━━━━━ EXERCISE MATERIALS

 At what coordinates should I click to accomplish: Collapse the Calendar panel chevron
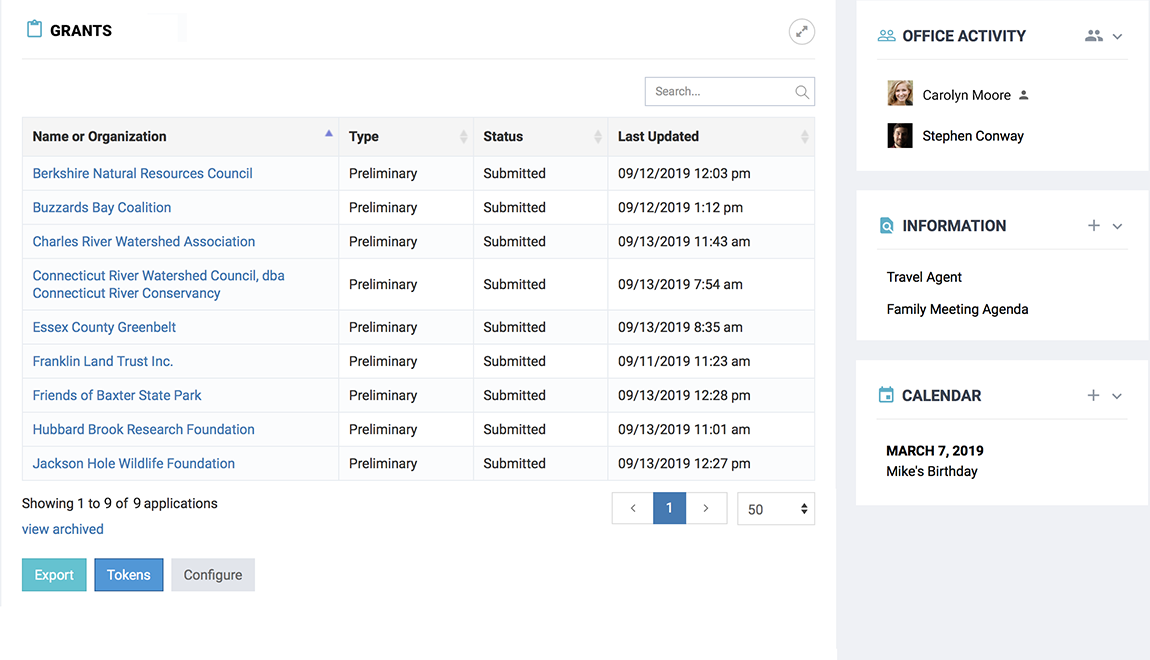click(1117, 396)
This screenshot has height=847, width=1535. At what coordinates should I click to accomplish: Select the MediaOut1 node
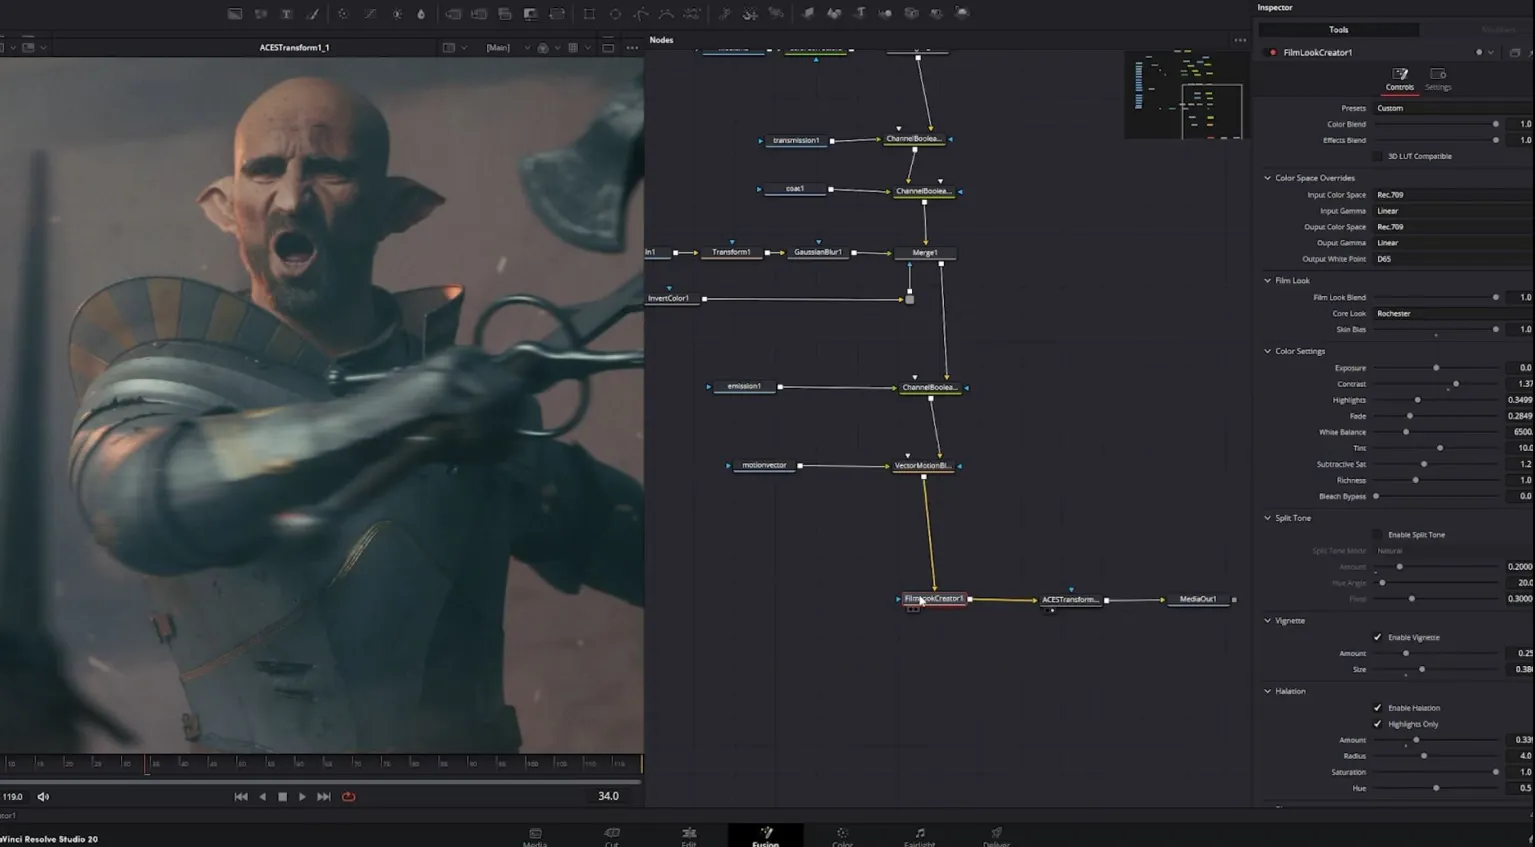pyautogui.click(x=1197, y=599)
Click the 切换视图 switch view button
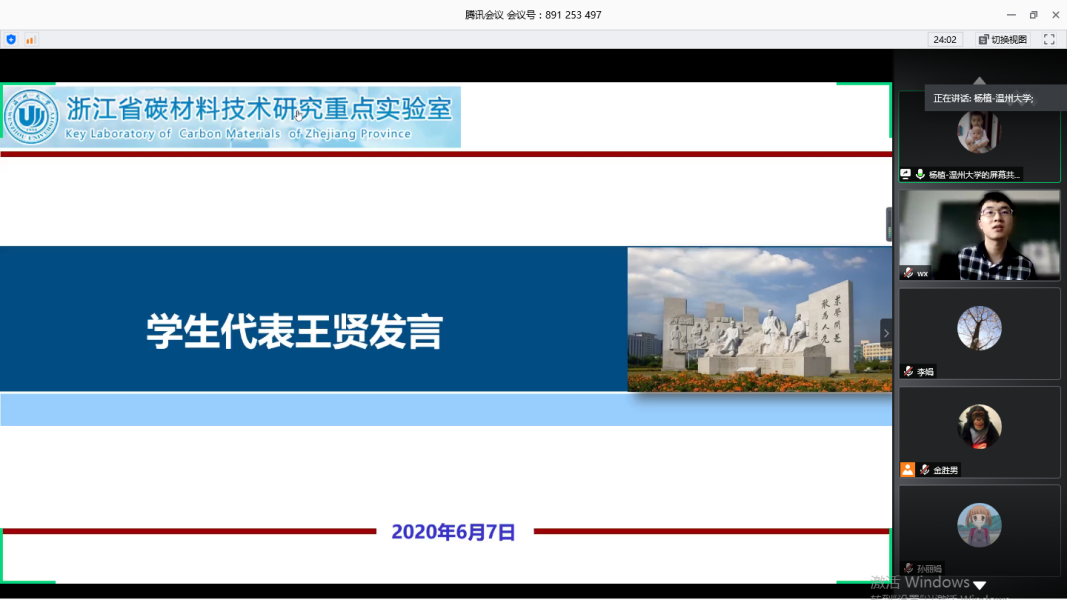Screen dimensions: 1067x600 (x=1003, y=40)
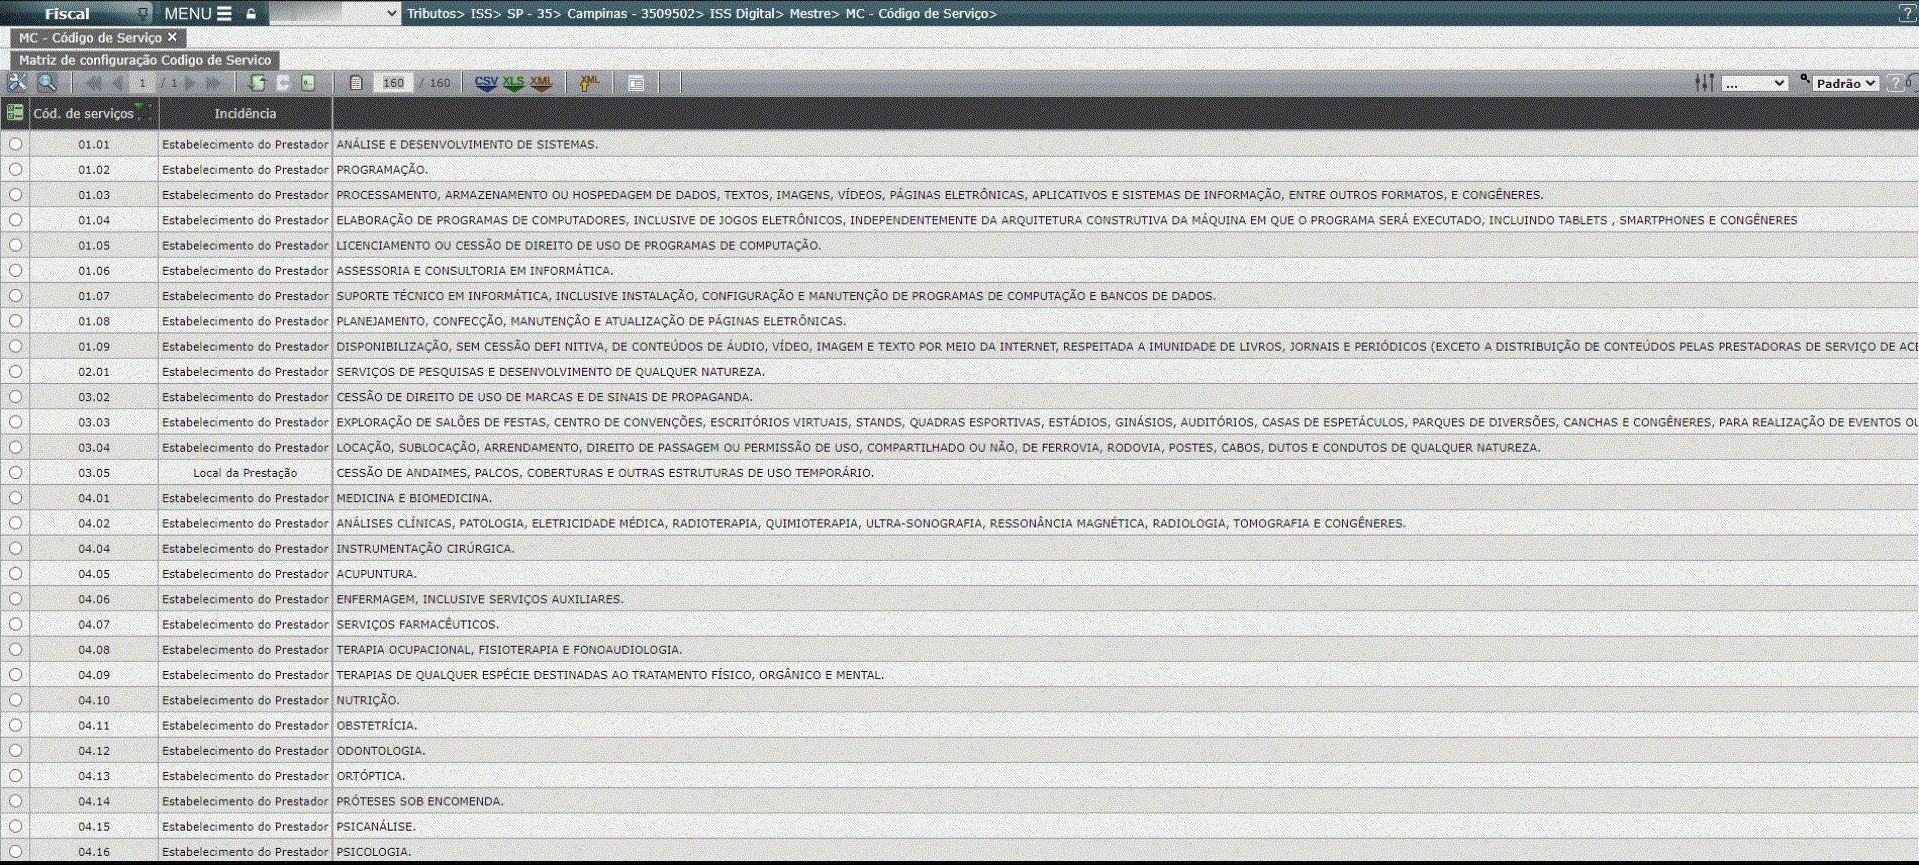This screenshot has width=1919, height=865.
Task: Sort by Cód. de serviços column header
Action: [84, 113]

━━━━━━━━━━

GIVEN TASK — Set out the lines in a Markdown table with the columns No. and Line, beginning at the line that contains "This screenshot has height=847, width=1535." and stopping after the final line, with blank lines omitted. Leave the pictures out of the table.

RESPONSE BELOW —
| No. | Line |
|---|---|
| 1 | This screenshot has height=847, width=1535. At what coordinates should I click to accomplish: Select the MediaOut1 node |
| 2 | pyautogui.click(x=1197, y=599) |
| 3 | Click the 切换视图 switch view button |
| 4 | Screen dimensions: 1067x600 (x=1003, y=40) |
| 5 | This screenshot has width=1919, height=865. |
| 6 | Task: Sort by Cód. de serviços column header |
| 7 | Action: [84, 113] |